Reproduce, character for character, the lines below from the first through the one with "Task: Click the Imprimir (F9) printer icon". Leave pictures out.

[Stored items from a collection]

:::

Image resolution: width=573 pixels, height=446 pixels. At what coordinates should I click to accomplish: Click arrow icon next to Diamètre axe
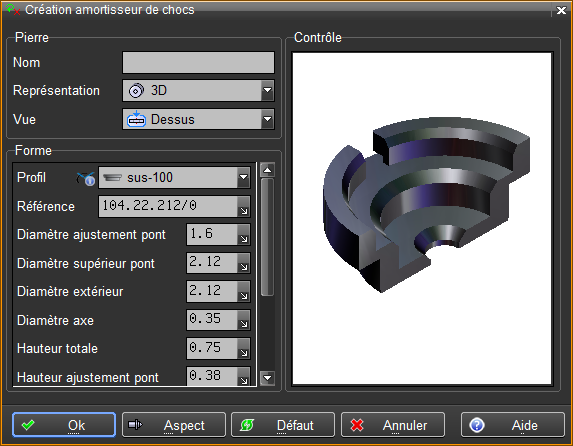pyautogui.click(x=244, y=320)
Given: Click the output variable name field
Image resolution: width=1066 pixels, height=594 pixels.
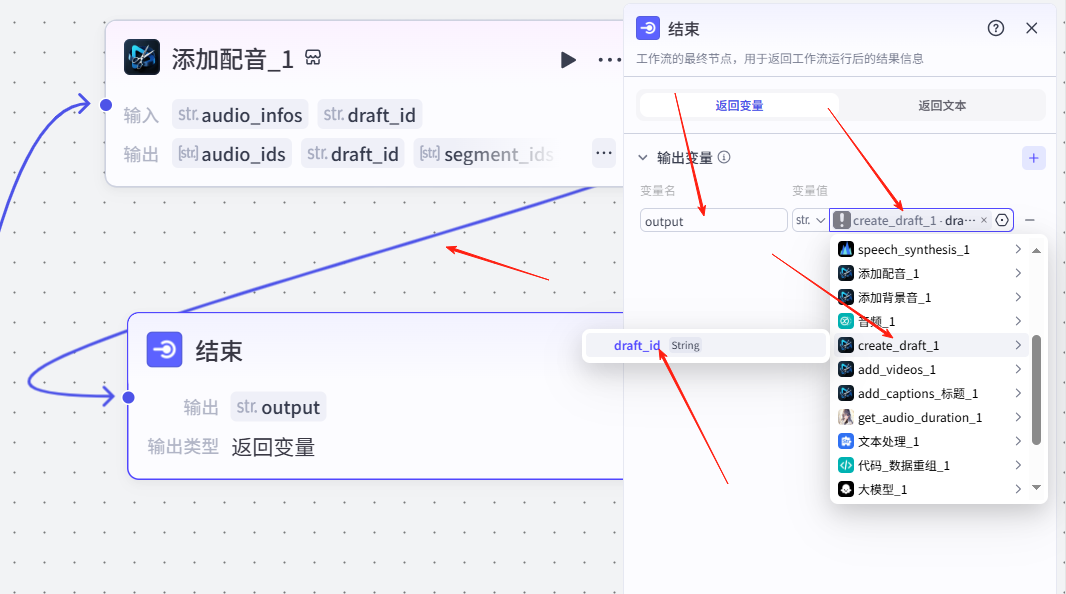Looking at the screenshot, I should pyautogui.click(x=713, y=221).
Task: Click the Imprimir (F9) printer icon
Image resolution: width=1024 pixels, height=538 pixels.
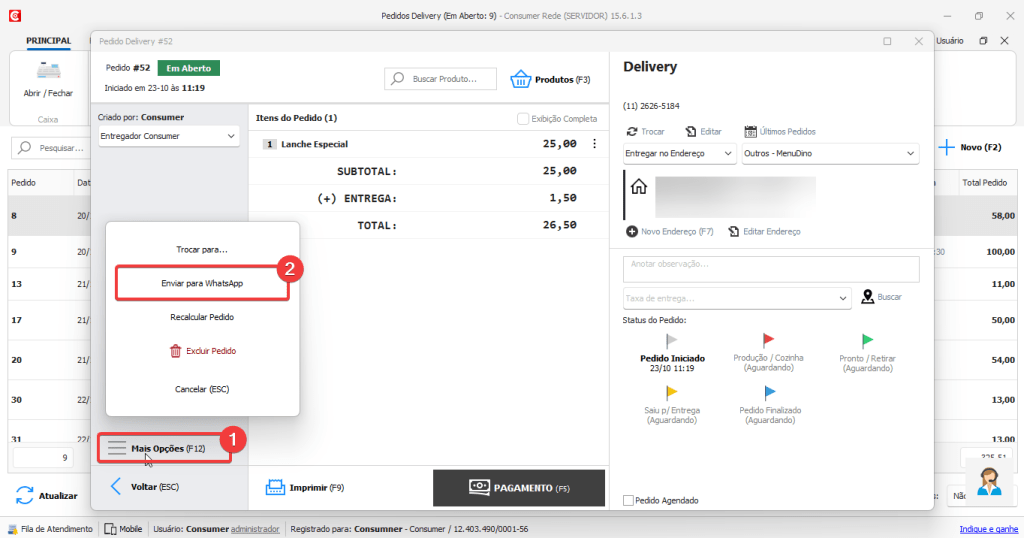Action: coord(275,488)
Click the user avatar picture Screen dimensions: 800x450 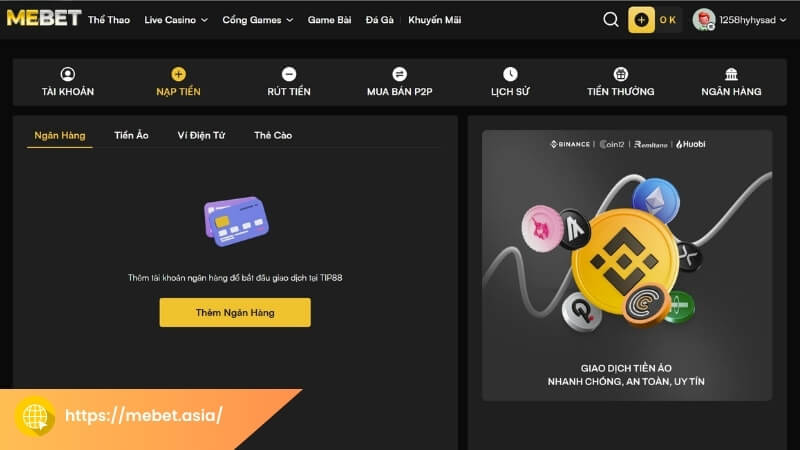click(x=704, y=20)
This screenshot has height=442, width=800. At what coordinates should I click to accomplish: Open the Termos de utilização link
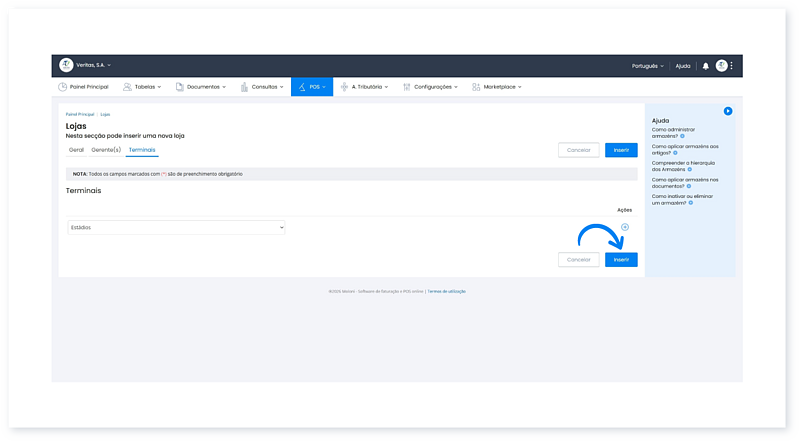tap(447, 291)
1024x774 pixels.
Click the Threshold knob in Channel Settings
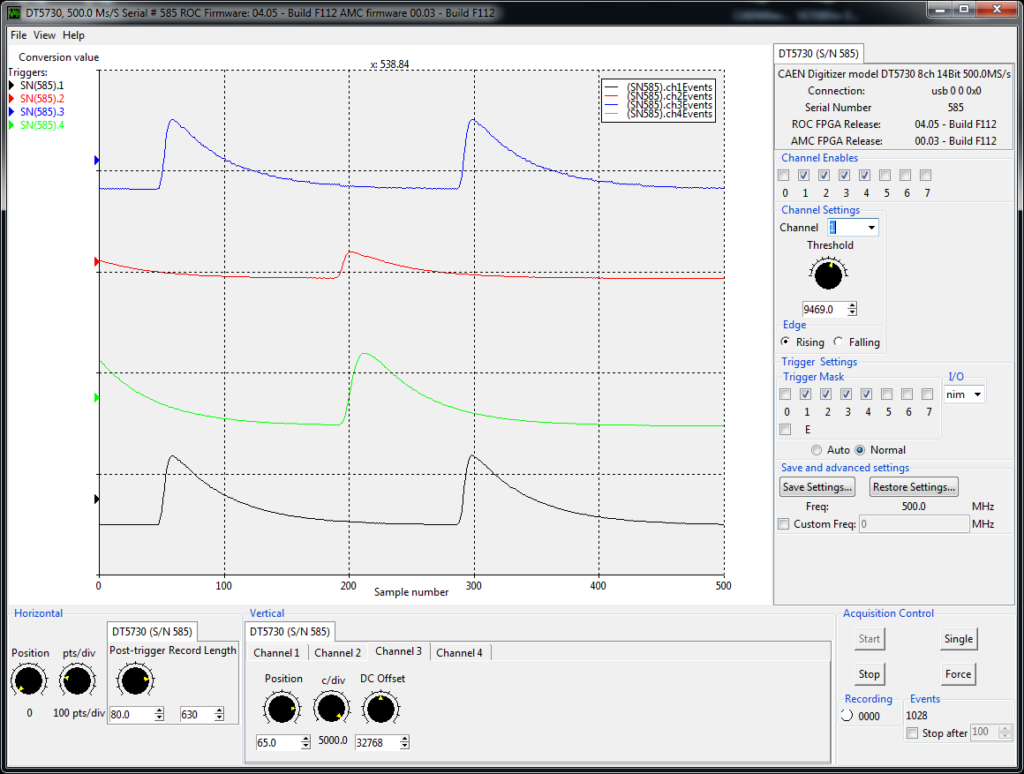828,274
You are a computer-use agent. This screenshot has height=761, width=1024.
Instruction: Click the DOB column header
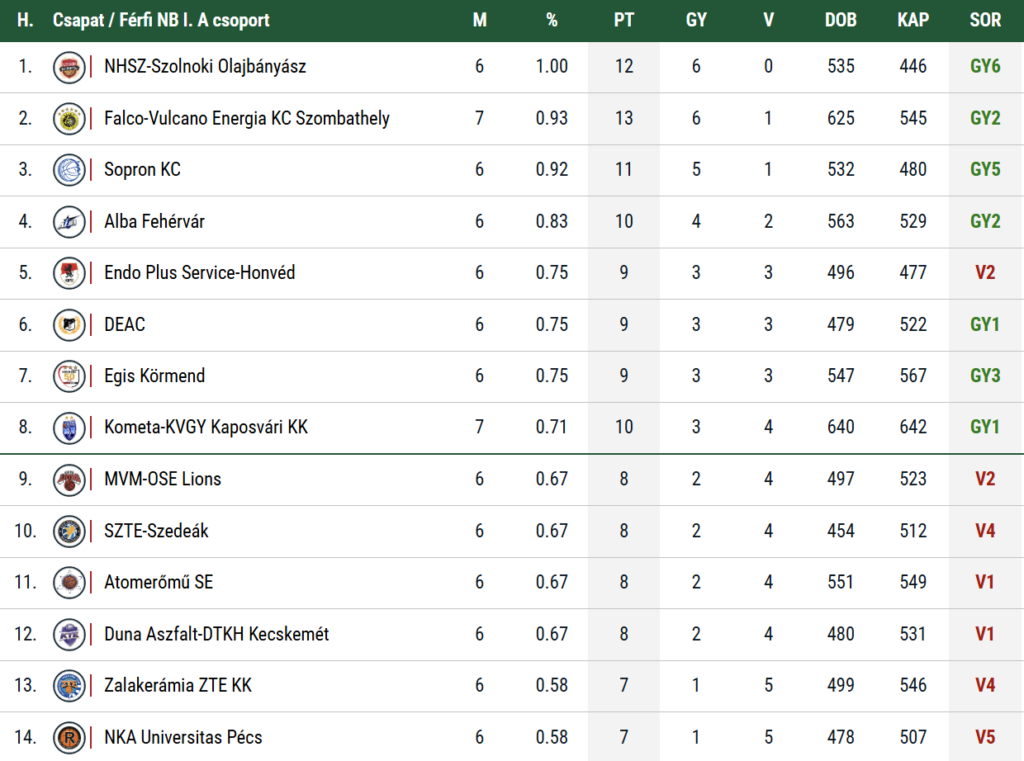840,20
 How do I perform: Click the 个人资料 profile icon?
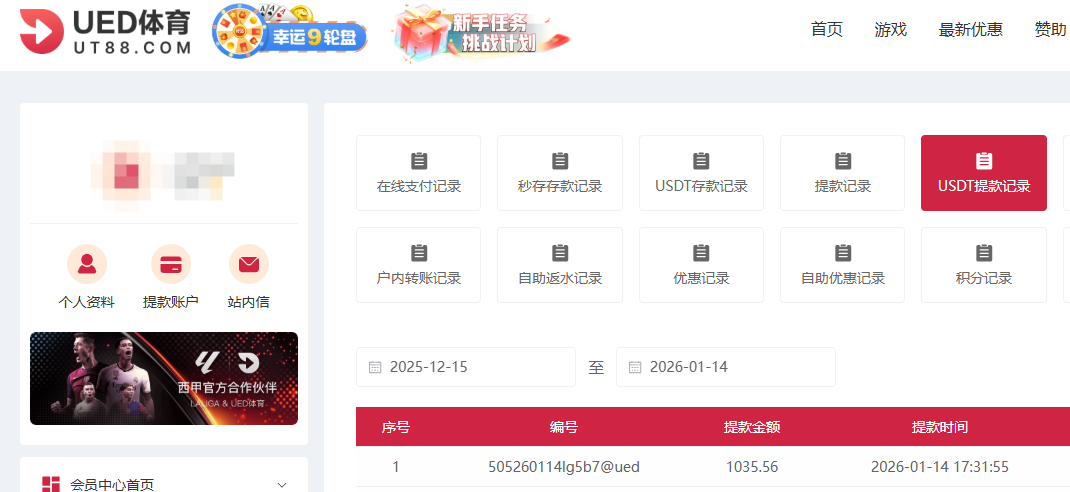click(x=87, y=265)
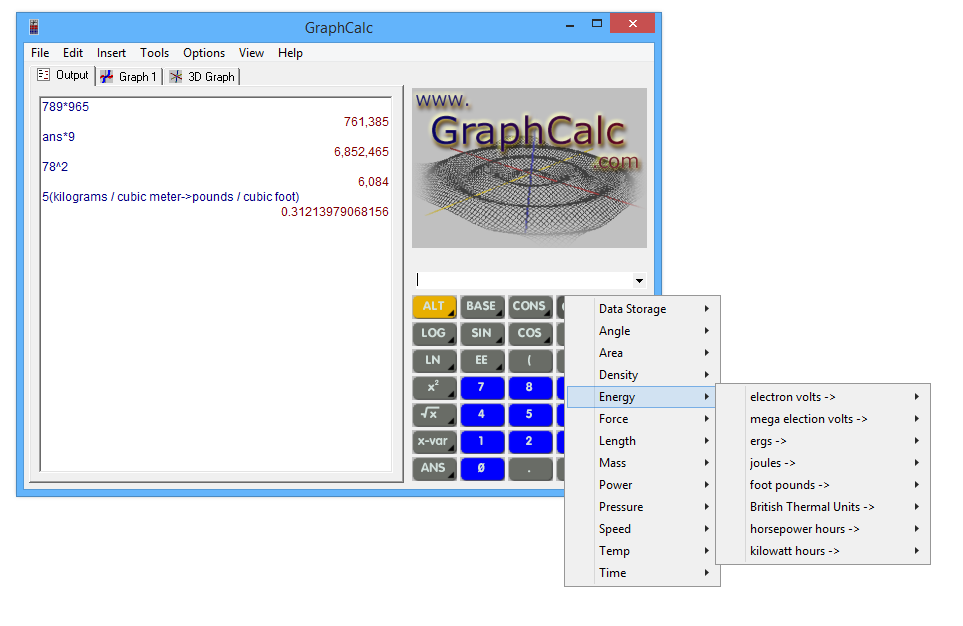Select the Output tab
The width and height of the screenshot is (963, 626).
click(63, 76)
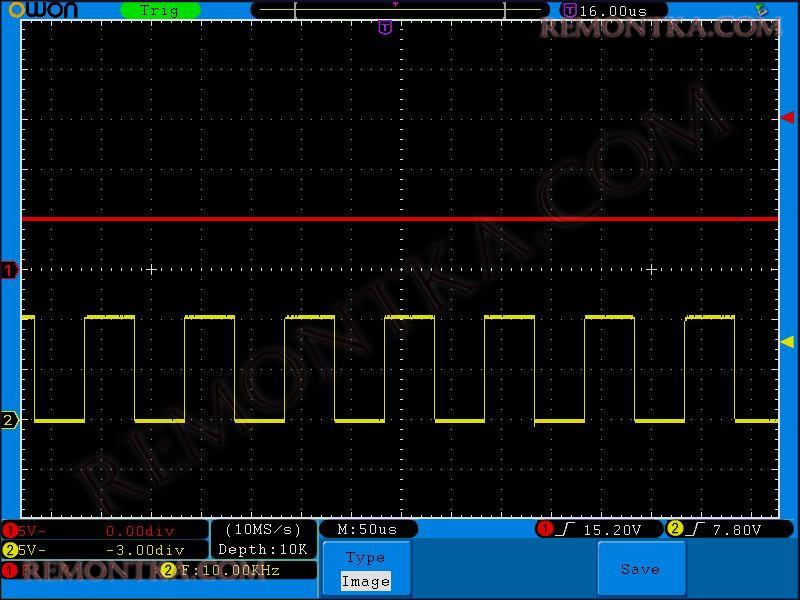This screenshot has width=800, height=600.
Task: Click the channel 1 ground marker on left edge
Action: (x=9, y=270)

:::

> _RESPONSE AREA_:
Image resolution: width=573 pixels, height=446 pixels. At what coordinates should I click to accomplish: Click arrow icon next to Diamètre axe
pyautogui.click(x=244, y=320)
Given: Click the output variable name field
Image resolution: width=1066 pixels, height=594 pixels.
Looking at the screenshot, I should pyautogui.click(x=713, y=221).
Task: Click the Imprimir (F9) printer icon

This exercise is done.